Consigne 1: Recopiez mot pour mot, dans l'extrait sur l'appel évangélique à la chasteté, tout le passage qui va de « Si quelqu’un vient » jusqu'à « adultère (Lc 16,18). ».
Consigne 2: Dans l'extrait sur l'appel évangélique à la chasteté, quelle interprétation J.-P. Audet juge-t-il préférable ?

Extrait du texte:

· · · · · · ·

L’évangile appelle à la chasteté et cet appel s’adresse à tous. Quelques-uns la vivent dans le célibat et le grand nombre dans le mariage monogamique et indissoluble. Sur ce point le Christ prêche plus par le silence et son exemple personnel que par la parole. Mais il parle aussi et voici ce qu’il dit :

... Nul n’aura quitté maison, femme, frères, parents ou enfants, à cause du Royaume, qui ne reçoive bien davantage en ce temps-ci, et dans le temps à venir la vie éternelle (Lc 19,29-30).

Ces paroles s’adressèrent d’abord à celui qui avait entendu Jésus le messager de la Bonne Nouvelle, et qui voulait être à son tour le héraut de Dieu. Il devait être prêt à tout quitter à n’importe quel moment, en vue du Royaume. « A cause de mon Nom » écrit Matthieu. Là est évidemment l’essentiel : suivre Jésus en vue du Royaume, ce qui, pour certains du moins, comporte ces conditions de détachement et de liberté. Dans un autre passage de saint Luc, on trouve un avertissement semblable, mais dans la forme d’une exigence plus générale :

Si quelqu’un vient à moi sans haïr son père, sa mère, sa femme, ses enfants, ses frères et ses sœurs et jusqu’à sa vie propre il ne peut être mon disciple (Lc 14,26).

Le Seigneur dit encore :

Quiconque répudie sa femme et en épouse une autre commet un adultère, et celui qui épouse une femme répudiée par son mari commet un adultère (Lc 16,18).

Enfin à la suite d’un enseignement qui interdit le divorce et qui avait déconcerté ses disciples il renchérit en évoquant ces « eunuques qui se sont eux-mêmes rendus tels en vue du Royaume des cieux. Comprenne qui pourra ! » (Mt 19,10-12).

On a supposé, peut-être avec raison, que Jésus faisait allusion à des exemples connus, peut-être Jean-Baptiste. Et l’on s’est demandé si en cette image il songeait à une continence perpétuelle. Ne retrouverions nous pas ici, sous une forme nouvelle, son enseignement sur les conditions de liberté nécessaires pour le suivre ? Mais une telle interprétation n’émousse-t-elle pas la pointe de la déclaration ? J.-P. Audet, qui se fait l’écho de ces interrogations et qui n’est pas porté à majorer le sens des textes, trouve préférable « de penser que Jésus songeait effectivement au libre choix d’une continence perpétuelle » [3].

À la lumière de l’exemple du Seigneur, la tradition a entendu dans cette déclaration un appel à la chasteté religieuse, gardée en vue du Royaume.

L’appel à la pauvreté revient en de nombreux textes. Parfois il semble se limiter à quelques-uns :

Si tu veux être parfait... va, vends ce que tu possèdes, donne-le aux pauvres, et tu auras un trésor aux cieux ; puis viens, suis-moi (Mt 19,21).

· · · · · · ·

Jeu de données:
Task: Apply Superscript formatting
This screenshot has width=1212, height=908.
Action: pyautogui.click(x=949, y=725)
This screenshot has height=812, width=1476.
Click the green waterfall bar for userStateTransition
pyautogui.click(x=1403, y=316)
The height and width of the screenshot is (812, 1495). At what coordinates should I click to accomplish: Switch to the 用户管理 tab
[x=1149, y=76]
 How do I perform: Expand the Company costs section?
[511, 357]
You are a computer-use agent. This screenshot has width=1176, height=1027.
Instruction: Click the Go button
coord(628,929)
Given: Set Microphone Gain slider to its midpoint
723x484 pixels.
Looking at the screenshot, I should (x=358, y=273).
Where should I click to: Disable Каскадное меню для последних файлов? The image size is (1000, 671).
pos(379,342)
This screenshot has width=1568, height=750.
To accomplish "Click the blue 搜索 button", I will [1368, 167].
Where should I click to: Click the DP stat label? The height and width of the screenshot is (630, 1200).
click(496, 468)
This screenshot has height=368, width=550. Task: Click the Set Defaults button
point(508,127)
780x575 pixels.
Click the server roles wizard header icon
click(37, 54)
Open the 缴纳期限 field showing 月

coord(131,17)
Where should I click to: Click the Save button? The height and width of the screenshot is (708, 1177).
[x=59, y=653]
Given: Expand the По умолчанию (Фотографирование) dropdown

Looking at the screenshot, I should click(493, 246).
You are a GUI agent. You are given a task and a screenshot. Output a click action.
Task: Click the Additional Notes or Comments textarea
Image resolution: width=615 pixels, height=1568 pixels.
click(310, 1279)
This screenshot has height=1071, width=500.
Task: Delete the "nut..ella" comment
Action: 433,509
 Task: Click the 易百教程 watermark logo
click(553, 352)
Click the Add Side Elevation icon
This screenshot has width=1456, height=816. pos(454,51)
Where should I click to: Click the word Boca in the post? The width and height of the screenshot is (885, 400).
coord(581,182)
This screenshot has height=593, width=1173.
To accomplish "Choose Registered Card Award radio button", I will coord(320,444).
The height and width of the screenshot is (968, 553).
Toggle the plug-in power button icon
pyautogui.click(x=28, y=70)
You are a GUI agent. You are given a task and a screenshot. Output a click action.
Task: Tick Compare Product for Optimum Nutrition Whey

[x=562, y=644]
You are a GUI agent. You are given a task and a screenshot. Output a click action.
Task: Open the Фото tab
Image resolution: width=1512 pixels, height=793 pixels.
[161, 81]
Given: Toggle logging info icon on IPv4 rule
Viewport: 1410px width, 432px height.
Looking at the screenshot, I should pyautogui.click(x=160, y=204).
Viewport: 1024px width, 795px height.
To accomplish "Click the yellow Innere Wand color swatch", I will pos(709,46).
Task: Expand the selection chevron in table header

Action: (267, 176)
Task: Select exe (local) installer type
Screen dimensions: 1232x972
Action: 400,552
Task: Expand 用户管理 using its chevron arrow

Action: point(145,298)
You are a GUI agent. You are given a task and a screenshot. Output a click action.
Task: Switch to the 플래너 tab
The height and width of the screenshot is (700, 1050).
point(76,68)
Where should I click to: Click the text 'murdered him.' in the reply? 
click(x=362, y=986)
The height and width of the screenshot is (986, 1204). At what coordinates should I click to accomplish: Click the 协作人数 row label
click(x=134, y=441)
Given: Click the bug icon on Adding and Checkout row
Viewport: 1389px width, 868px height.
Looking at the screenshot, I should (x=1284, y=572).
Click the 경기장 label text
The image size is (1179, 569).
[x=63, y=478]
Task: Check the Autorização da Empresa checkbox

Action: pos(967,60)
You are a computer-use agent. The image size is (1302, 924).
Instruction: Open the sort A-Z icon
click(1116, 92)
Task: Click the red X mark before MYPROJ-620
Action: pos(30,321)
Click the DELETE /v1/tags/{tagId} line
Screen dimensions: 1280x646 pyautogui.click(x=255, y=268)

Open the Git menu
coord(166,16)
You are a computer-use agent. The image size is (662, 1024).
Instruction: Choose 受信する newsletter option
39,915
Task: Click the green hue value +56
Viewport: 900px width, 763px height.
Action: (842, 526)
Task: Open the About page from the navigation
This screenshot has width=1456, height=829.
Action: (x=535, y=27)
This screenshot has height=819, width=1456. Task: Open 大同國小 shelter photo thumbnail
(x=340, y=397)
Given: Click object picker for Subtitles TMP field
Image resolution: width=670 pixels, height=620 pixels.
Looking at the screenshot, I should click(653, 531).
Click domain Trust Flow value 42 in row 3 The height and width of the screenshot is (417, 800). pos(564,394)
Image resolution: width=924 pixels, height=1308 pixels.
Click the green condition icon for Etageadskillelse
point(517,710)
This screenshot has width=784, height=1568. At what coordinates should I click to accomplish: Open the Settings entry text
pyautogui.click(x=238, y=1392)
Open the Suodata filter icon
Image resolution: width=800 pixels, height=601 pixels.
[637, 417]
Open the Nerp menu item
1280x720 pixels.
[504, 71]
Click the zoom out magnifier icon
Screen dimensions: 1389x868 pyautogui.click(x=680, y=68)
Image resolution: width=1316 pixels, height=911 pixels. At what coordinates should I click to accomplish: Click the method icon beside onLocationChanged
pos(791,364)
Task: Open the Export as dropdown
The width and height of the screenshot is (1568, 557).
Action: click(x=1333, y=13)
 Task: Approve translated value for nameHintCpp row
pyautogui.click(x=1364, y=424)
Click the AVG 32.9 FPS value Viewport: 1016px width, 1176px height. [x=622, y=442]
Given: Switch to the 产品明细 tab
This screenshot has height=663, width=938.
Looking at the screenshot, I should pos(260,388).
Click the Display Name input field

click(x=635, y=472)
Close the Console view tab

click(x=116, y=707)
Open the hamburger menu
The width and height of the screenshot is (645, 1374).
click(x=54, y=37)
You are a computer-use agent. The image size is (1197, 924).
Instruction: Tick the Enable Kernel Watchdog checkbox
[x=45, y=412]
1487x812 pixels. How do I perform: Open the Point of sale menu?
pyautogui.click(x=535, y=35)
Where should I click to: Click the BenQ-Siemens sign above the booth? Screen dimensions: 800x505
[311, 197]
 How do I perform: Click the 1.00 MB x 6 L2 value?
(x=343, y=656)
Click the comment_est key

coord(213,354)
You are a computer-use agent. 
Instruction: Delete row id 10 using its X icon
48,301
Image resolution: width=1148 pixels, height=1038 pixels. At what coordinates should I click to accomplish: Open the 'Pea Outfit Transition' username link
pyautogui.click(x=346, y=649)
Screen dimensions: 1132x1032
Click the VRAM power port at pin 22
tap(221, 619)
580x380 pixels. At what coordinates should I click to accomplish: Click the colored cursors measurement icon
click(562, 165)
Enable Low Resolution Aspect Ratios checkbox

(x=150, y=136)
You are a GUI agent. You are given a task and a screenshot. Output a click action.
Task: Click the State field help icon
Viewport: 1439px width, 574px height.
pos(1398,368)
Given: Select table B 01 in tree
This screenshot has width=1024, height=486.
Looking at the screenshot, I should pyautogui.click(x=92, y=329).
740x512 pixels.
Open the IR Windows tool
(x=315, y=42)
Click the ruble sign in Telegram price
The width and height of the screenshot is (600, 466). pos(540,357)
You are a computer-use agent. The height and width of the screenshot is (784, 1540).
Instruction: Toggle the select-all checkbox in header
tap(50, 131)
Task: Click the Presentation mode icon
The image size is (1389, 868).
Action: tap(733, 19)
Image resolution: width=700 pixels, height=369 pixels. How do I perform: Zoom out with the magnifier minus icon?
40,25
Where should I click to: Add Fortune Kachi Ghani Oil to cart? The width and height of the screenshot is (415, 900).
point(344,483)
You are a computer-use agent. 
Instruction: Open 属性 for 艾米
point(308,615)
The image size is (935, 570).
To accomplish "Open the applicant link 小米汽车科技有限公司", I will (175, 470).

· · · · · · ·

Résultat de l'exercice 1:
Si quelqu’un vient à moi sans haïr son père, sa mère, sa femme, ses enfants, ses frères et ses sœurs et jusqu’à sa vie propre il ne peut être mon disciple (Lc 14,26).

Le Seigneur dit encore :

Quiconque répudie sa femme et en épouse une autre commet un adultère, et celui qui épouse une femme répudiée par son mari commet un adultère (Lc 16,18).

Résultat de l'exercice 2: Il juge préférable de penser que Jésus songeait effectivement au libre choix d'une continence perpétuelle.